Title: DIETARY BORON ABSORPTION AND EXCRETION KINETICS IN ADULT MALE SUBJECT DURING DIETARY BORON SUPPLEMENTATION AS DETERMINED BY STABLE ISOTOPE DILUTION METHODOLOGY

Author
item Hunt, Curtiss
item VANDERPOOL, RICHARD - BIOTECHNICAL SERVICES INC

Submitted to: Journal of Federation of American Societies for Experimental Biology
Publication Type: Abstract Only
Publication Acceptance Date: 12/1/2001
Publication Date: 3/20/2002
Citation: Hunt, C.D., Vanderpool, R.A. 2002. Dietary boron absorption and excretion kinetics in adult male subject during dietary boron supplementation as determined by stable isotope dilution methodology [abstract]. The Federation of American Societies for Experimental Biology Journal. 16:A995.

Interpretive Summary:

Technical Abstract: Plasma boron concentrations do not reflect dietary boron intakes.

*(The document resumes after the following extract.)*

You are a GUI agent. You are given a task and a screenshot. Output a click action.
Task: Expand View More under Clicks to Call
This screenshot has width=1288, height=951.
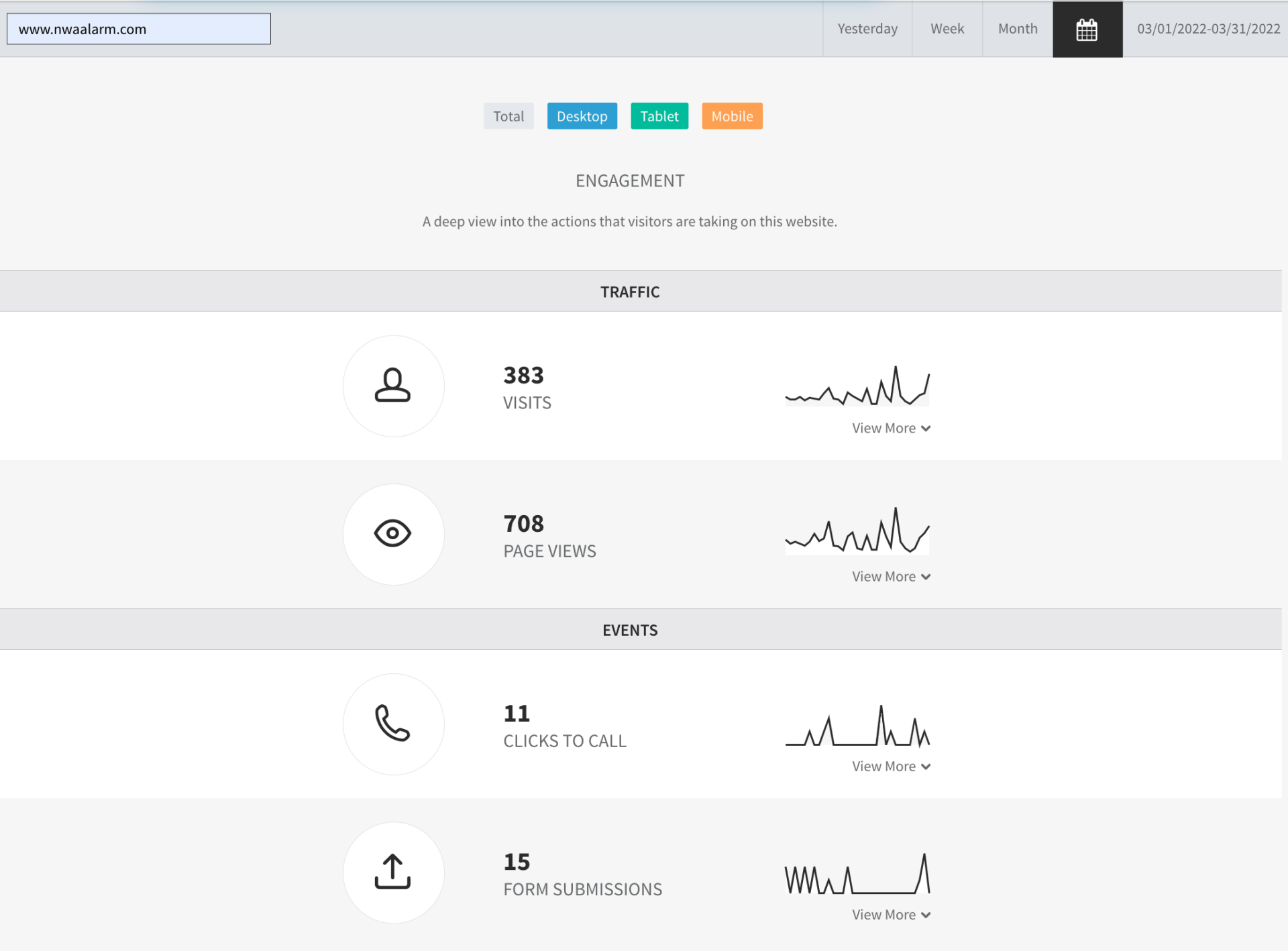pos(891,767)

Therefore a study was designed to examine the kinetics of boron absorption and excretion. For 17d, a male subject (aged 51 yr) consumed a boron- supplemented basal conventional diet (2.0 mg boron/8400 kJ) and collected all urine and feces (analyzed in triplicate). On d 7, a 10B-enriched broccoli meal substituted for breakfast and blood samples (single analyses were collected. The boron isotope ratio (11B/10B; BIR) in plasma changed from a natural abundance (NA) of 3.82 to a postprandial peak enrichment of 3.08 at 4 hr, a 20% increase in 10B, and did not return fully (3.72) to NA after 30.5 hr. The urine BIR peaked within 5 hr (1.34+/-0.01; 67% change in 11B/10 ratio), fell to a transient plateau (3.42) between 31 and 48 hr and did not return to NA until 96 hr (4.06+/-0.04). The fecal BIR (NA=4.00+/- 0.11) reached peak enrichment at 26 hr (2.82+/-0.12), a 29% increase in 10B, and returned to NA at 73 hr. A 60% retention of the dose 10 d postprandial suggests existence of a large exchangeable metabolic pool of boron. Transient stability of the postprandial urine BIR indicates the existence of at least two metabolic pools of boron.